* RECORDS TO PROCESS:
------------------------------------------------------------------------
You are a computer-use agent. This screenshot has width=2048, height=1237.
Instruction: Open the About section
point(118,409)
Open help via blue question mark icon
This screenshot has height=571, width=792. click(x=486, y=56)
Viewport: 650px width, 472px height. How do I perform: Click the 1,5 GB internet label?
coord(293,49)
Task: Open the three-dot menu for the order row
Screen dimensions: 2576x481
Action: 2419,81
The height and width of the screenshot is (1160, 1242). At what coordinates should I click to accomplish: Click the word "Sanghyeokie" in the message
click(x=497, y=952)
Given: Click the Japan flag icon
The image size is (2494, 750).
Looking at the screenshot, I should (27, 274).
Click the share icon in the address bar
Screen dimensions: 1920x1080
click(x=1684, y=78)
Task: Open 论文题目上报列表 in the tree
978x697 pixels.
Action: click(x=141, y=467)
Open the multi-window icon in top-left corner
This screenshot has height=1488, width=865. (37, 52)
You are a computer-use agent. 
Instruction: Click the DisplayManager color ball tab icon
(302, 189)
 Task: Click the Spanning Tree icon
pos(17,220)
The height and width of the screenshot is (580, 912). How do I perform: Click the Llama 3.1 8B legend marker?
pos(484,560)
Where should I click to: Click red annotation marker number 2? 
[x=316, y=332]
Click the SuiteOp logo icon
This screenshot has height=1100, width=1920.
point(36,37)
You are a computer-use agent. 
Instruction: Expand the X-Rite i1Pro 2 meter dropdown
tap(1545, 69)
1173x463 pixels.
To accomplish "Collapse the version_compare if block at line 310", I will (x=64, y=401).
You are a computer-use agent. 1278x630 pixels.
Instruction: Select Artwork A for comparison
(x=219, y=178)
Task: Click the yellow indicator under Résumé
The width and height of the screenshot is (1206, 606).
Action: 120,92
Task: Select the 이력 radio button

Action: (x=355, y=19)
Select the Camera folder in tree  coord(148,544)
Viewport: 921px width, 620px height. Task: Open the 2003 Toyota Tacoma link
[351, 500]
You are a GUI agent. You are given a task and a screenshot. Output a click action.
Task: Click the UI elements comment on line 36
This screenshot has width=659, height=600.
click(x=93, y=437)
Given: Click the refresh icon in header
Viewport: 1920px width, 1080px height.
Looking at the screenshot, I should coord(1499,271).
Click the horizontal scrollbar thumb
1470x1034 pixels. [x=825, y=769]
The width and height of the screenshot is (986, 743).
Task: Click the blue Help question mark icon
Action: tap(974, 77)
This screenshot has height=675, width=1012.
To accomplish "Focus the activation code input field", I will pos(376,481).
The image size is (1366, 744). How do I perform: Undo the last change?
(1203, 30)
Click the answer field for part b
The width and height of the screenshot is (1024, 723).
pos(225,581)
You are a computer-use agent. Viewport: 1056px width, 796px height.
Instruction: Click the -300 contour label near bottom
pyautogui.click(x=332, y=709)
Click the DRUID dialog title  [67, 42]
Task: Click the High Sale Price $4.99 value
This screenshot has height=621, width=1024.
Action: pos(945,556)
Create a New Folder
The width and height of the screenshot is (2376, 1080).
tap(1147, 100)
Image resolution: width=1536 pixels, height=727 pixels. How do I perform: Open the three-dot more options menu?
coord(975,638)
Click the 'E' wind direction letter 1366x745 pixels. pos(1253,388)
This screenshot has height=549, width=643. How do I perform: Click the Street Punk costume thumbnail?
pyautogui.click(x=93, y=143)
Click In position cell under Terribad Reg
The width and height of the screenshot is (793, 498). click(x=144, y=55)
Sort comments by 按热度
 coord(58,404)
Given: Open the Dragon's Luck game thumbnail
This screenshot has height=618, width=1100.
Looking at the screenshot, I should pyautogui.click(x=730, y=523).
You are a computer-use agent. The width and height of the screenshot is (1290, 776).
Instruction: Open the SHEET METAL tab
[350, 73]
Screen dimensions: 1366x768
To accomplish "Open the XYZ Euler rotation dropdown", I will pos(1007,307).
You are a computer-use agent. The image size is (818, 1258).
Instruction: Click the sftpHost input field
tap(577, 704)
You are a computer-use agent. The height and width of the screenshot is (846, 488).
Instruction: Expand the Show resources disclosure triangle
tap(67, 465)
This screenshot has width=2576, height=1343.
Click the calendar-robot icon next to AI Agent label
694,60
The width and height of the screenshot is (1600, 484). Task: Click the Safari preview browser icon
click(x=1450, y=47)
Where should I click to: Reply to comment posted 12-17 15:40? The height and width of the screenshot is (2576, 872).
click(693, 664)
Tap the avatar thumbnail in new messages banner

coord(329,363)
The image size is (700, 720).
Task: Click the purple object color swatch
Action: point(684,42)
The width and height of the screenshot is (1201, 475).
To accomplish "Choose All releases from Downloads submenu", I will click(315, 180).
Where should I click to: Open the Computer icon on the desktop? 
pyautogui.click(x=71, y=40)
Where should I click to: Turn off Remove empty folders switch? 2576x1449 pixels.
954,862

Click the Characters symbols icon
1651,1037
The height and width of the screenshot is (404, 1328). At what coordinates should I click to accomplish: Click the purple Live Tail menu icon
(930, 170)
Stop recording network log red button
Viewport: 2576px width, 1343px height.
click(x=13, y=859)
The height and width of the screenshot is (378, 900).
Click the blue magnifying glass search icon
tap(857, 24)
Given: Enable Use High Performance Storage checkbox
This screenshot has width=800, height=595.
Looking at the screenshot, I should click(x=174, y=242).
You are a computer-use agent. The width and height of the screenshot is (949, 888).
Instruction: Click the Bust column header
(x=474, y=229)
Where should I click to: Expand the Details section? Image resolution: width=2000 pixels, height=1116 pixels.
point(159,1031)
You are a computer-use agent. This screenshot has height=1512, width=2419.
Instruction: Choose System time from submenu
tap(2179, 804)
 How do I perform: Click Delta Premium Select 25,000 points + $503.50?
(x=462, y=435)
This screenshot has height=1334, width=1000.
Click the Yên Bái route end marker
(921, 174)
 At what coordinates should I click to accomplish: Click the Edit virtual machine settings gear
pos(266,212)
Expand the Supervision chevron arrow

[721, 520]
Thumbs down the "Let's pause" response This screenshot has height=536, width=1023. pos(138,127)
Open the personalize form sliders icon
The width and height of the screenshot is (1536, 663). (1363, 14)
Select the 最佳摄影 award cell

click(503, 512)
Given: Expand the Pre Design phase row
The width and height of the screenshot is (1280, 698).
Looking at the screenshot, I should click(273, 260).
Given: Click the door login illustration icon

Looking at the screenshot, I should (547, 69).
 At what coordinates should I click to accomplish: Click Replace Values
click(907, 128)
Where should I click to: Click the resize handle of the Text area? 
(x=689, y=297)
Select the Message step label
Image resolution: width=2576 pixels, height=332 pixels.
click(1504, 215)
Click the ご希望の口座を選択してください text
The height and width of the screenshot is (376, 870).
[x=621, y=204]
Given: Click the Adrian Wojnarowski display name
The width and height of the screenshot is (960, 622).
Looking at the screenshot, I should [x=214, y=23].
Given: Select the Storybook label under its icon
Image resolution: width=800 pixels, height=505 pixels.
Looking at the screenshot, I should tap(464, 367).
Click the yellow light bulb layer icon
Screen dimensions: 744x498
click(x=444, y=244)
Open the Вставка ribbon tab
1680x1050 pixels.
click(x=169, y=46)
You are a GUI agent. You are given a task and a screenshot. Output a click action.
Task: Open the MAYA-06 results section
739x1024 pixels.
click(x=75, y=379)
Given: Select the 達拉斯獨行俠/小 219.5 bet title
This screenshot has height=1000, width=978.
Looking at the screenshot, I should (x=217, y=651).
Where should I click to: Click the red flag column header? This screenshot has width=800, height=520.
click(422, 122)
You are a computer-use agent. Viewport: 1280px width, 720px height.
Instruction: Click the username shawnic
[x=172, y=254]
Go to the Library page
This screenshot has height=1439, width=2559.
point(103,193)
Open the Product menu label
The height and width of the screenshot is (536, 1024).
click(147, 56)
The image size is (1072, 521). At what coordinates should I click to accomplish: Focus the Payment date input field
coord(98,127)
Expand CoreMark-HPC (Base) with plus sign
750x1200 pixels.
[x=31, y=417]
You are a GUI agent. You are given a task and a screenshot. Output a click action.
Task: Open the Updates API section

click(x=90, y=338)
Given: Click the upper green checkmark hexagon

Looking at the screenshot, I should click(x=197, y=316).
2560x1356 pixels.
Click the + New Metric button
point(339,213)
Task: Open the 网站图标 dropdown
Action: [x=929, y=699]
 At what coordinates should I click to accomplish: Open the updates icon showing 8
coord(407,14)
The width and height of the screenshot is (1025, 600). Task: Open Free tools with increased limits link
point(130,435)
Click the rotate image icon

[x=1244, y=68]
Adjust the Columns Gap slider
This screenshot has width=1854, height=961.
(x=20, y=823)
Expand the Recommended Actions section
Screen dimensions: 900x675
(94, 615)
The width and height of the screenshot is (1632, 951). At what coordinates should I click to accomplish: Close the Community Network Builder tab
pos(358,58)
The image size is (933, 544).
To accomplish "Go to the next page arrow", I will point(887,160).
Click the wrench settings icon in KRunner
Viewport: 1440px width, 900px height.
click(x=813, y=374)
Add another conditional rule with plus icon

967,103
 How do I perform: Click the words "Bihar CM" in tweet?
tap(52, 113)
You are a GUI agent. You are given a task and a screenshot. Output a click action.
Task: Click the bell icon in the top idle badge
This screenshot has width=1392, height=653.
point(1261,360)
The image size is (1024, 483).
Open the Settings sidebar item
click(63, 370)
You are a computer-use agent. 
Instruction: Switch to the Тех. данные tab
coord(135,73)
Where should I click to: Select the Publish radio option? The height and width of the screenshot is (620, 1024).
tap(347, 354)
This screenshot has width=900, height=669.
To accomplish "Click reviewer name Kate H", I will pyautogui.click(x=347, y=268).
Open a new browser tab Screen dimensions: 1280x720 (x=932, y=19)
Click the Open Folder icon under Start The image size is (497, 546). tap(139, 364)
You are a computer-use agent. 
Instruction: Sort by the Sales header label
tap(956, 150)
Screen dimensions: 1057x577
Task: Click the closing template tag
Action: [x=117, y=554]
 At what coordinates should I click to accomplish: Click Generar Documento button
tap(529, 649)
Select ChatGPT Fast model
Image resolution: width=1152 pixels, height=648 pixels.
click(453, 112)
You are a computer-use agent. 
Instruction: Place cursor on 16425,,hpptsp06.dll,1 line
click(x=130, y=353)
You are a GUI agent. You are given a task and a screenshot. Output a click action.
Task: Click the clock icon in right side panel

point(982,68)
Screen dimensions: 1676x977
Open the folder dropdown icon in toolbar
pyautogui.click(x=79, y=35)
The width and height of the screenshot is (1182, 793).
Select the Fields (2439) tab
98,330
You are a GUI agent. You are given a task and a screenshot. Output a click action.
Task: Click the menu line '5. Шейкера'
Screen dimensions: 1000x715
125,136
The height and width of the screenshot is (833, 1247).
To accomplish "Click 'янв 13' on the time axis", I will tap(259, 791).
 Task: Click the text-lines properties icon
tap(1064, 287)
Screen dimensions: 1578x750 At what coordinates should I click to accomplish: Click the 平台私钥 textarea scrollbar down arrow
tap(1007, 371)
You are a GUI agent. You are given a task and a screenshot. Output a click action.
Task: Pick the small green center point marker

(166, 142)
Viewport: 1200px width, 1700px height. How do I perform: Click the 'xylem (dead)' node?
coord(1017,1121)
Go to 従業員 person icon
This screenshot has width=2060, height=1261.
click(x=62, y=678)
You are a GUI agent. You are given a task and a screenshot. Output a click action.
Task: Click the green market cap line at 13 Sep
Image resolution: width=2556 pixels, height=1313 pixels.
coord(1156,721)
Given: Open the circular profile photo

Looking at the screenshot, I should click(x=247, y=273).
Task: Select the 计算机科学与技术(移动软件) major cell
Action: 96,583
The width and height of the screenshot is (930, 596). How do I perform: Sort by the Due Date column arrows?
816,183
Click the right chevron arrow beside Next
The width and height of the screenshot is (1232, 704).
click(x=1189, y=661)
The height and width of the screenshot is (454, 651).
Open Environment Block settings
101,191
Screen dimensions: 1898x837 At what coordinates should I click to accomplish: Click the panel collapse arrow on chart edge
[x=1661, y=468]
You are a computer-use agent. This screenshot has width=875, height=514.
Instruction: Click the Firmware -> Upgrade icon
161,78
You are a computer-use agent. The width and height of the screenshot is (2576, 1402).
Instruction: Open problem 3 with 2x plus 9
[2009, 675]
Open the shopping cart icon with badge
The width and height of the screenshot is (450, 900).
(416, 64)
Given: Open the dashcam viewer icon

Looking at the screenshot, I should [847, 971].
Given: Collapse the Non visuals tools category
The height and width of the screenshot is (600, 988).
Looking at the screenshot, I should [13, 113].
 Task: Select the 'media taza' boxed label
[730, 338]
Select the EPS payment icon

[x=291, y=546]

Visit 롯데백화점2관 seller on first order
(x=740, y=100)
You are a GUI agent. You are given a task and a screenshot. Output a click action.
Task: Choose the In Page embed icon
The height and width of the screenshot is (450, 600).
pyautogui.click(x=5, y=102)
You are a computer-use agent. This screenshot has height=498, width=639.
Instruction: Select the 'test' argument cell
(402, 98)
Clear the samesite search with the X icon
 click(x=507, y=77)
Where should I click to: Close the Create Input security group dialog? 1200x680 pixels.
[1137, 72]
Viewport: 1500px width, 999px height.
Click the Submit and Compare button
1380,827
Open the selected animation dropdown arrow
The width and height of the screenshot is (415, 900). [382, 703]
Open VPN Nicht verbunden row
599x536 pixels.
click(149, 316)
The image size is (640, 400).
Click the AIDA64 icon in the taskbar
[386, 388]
------------------------------------------------------------------------
* THE TASK:
Reproduce, with no changes, the stretch of records from the line containing "2560x1356 pixels." through the line containing "tap(52, 113)".

* SOLVED PROBLEM:
2560x1356 pixels.
Click the + New Metric button
point(339,213)
Task: Open the 网站图标 dropdown
Action: [x=929, y=699]
 At what coordinates should I click to accomplish: Open the updates icon showing 8
coord(407,14)
The width and height of the screenshot is (1025, 600). Task: Open Free tools with increased limits link
point(130,435)
Click the rotate image icon

[x=1244, y=68]
Adjust the Columns Gap slider
This screenshot has width=1854, height=961.
(x=20, y=823)
Expand the Recommended Actions section
Screen dimensions: 900x675
(94, 615)
The width and height of the screenshot is (1632, 951). At what coordinates should I click to accomplish: Close the Community Network Builder tab
pos(358,58)
The image size is (933, 544).
To accomplish "Go to the next page arrow", I will point(887,160).
Click the wrench settings icon in KRunner
Viewport: 1440px width, 900px height.
click(x=813, y=374)
Add another conditional rule with plus icon

967,103
 How do I perform: Click the words "Bihar CM" in tweet?
tap(52, 113)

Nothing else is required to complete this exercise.